Quoi qu’il en soit, du jour où l’on comprendra qu’il y a pour l’homme une autre mission à accomplir en ce monde que de développer, à l’infini, son attirail technique et de s’efforcer — vainement — de concilier ses intérêts de classe ou de race, ce jour-là l’Europe se tournera tout entière vers les sources religieuses et esthétiques de sa civilisation — auxquelles les meilleures n’avaient cessé cependant de s’abreuver.

C’est à l’avènement de cette renaissance religieuse que tous les grands artistes, que tous les grands philosophes de la fin du XIXe siècle ont consacré leur génie, qu’ils le veuillent ou non. Wagner et César Franck, Bôcklin et Burne Jones, Nietzsche et Carlyle, tous ceux qui, dans l’art et dans la philosophie, ont pris contact avec ce fond d’humanité qui confère à leurs œuvres une valeur éternelle, se sont évadés de l’utilitarisme rationaliste pour ressusciter, à nos yeux, à nos cœurs, les rêveries et les morales de ces deux sources-sœurs de notre civilisation : le Paganisme germano-grec et le Christianisme.

Et, si l’on y songe bien, il n’est rien autour de nous de vivant qui ne vive par l’un ou l’autre de ces deux principes : l’amour du Monde ou l’amour de Dieu, l’action héroïque ou le renoncement ascétique, le Paganisme ou le Christianisme.
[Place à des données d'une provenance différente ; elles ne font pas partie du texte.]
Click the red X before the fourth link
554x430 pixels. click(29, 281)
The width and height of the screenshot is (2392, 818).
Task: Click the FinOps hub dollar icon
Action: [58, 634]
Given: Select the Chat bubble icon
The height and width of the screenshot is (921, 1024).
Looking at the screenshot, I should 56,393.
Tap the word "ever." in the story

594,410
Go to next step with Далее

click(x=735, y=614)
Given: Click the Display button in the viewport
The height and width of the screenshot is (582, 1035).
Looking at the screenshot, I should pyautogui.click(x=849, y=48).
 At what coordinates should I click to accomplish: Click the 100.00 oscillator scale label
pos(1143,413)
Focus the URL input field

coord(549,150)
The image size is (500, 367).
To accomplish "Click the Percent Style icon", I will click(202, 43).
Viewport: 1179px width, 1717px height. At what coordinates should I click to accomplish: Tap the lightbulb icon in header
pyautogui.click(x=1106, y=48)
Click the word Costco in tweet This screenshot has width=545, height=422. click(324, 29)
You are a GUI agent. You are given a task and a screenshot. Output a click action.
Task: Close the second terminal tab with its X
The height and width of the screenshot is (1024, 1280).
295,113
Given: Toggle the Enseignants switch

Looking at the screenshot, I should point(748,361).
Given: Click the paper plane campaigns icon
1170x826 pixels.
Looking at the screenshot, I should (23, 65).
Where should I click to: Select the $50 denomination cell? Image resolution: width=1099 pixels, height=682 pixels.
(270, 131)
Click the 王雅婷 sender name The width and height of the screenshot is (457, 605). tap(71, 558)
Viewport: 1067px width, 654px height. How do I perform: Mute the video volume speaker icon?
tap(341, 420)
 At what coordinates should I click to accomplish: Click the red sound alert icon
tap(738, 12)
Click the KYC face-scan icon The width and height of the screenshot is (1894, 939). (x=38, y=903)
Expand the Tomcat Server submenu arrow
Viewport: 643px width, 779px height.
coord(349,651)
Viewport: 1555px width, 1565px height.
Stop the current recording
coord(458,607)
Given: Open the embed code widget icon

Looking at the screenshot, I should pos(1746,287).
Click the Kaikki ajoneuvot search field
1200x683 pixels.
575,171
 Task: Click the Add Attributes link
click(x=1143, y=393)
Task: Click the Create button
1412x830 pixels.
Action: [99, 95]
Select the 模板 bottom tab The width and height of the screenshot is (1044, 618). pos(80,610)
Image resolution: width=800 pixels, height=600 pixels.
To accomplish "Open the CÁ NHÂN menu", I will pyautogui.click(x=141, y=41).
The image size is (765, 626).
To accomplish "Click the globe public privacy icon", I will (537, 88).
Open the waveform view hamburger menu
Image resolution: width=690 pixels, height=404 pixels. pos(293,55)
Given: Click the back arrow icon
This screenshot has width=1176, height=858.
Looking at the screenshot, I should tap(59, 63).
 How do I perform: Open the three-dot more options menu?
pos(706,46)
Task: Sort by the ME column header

Depuis la Renaissance, tous ceux qui ont eu quelque chose à nous enseigner nous l’ont enseigné dans l’une de ces langues, et nous sentons confusément que toutes nos souffrances, tous nos doutes, tout notre fatalisme naissent de leur opposition, que toute notre joie, toute notre foi, tout notre espoir naîtraient de l’harmonieux équilibre de leurs vertus réconciliées.